Given text:
+-------+
Metamath Proof Explorer

Theorem ceqsralv

Description: Restricted quantifier version of ceqsalv . (Contributed by NM, 21-Jun-2013) Avoid ax-9 , ax-12 , ax-ext . (Revised by SN, 8-Sep-2024)

		Ref	Expression
	Hypothesis	ceqsralv.2	⊢ ( 𝑥 = 𝐴 → ( 𝜑 ↔ 𝜓 ) )
	Assertion	ceqsralv	⊢ ( 𝐴 ∈ 𝐵 → ( ∀ 𝑥 ∈ 𝐵 ( 𝑥 = 𝐴 → 𝜑 ) ↔ 𝜓 ) )

Proof

Step	Hyp	Ref	Expression
1		ceqsralv.2	⊢ ( 𝑥 = 𝐴 → ( 𝜑 ↔ 𝜓 ) )
2	1	pm5.74i	⊢ ( ( 𝑥 = 𝐴 → 𝜑 ) ↔ ( 𝑥 = 𝐴 → 𝜓 ) )
3	2	ralbii	⊢ ( ∀ 𝑥 ∈ 𝐵 ( 𝑥 = 𝐴 → 𝜑 ) ↔ ∀ 𝑥 ∈ 𝐵 ( 𝑥 = 𝐴 → 𝜓 ) )
+-------+
Recorded information:

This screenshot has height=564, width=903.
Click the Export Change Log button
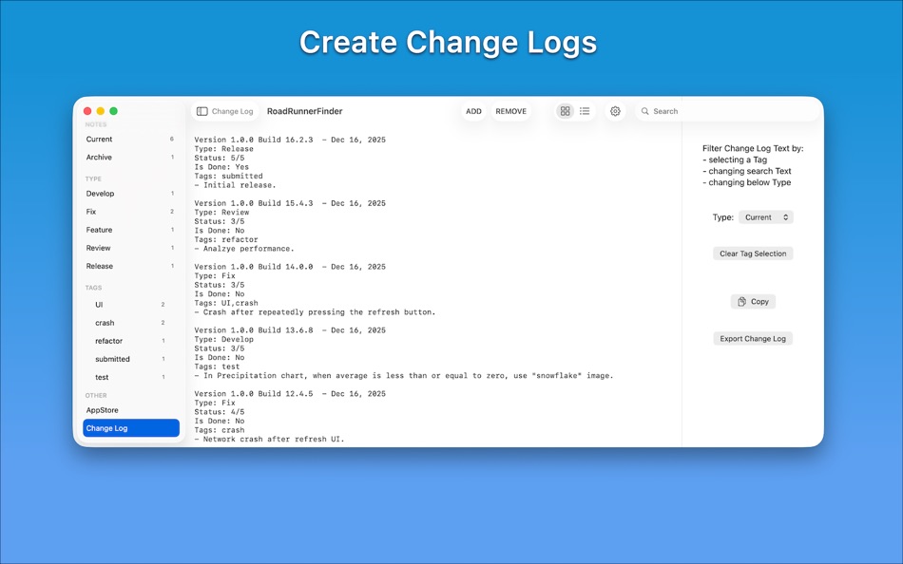(753, 338)

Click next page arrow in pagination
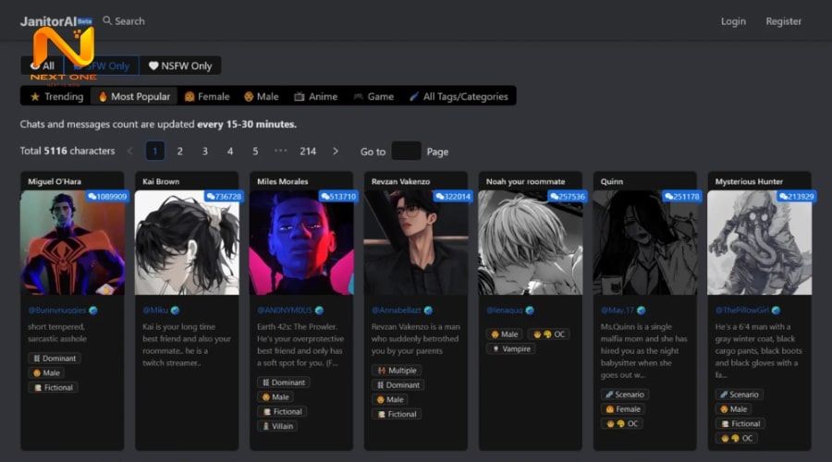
+-------+
Written exercise:
Continue the Metamath proof of ceqsralv, starting after the last step shown. The material above comes from a different source than the text.

Task response:
4		r19.23v	⊢ ( ∀ 𝑥 ∈ 𝐵 ( 𝑥 = 𝐴 → 𝜓 ) ↔ ( ∃ 𝑥 ∈ 𝐵 𝑥 = 𝐴 → 𝜓 ) )
5		risset	⊢ ( 𝐴 ∈ 𝐵 ↔ ∃ 𝑥 ∈ 𝐵 𝑥 = 𝐴 )
6		pm5.5	⊢ ( ∃ 𝑥 ∈ 𝐵 𝑥 = 𝐴 → ( ( ∃ 𝑥 ∈ 𝐵 𝑥 = 𝐴 → 𝜓 ) ↔ 𝜓 ) )
7	5 6	sylbi	⊢ ( 𝐴 ∈ 𝐵 → ( ( ∃ 𝑥 ∈ 𝐵 𝑥 = 𝐴 → 𝜓 ) ↔ 𝜓 ) )
8	4 7	syl5bb	⊢ ( 𝐴 ∈ 𝐵 → ( ∀ 𝑥 ∈ 𝐵 ( 𝑥 = 𝐴 → 𝜓 ) ↔ 𝜓 ) )
9	3 8	syl5bb	⊢ ( 𝐴 ∈ 𝐵 → ( ∀ 𝑥 ∈ 𝐵 ( 𝑥 = 𝐴 → 𝜑 ) ↔ 𝜓 ) )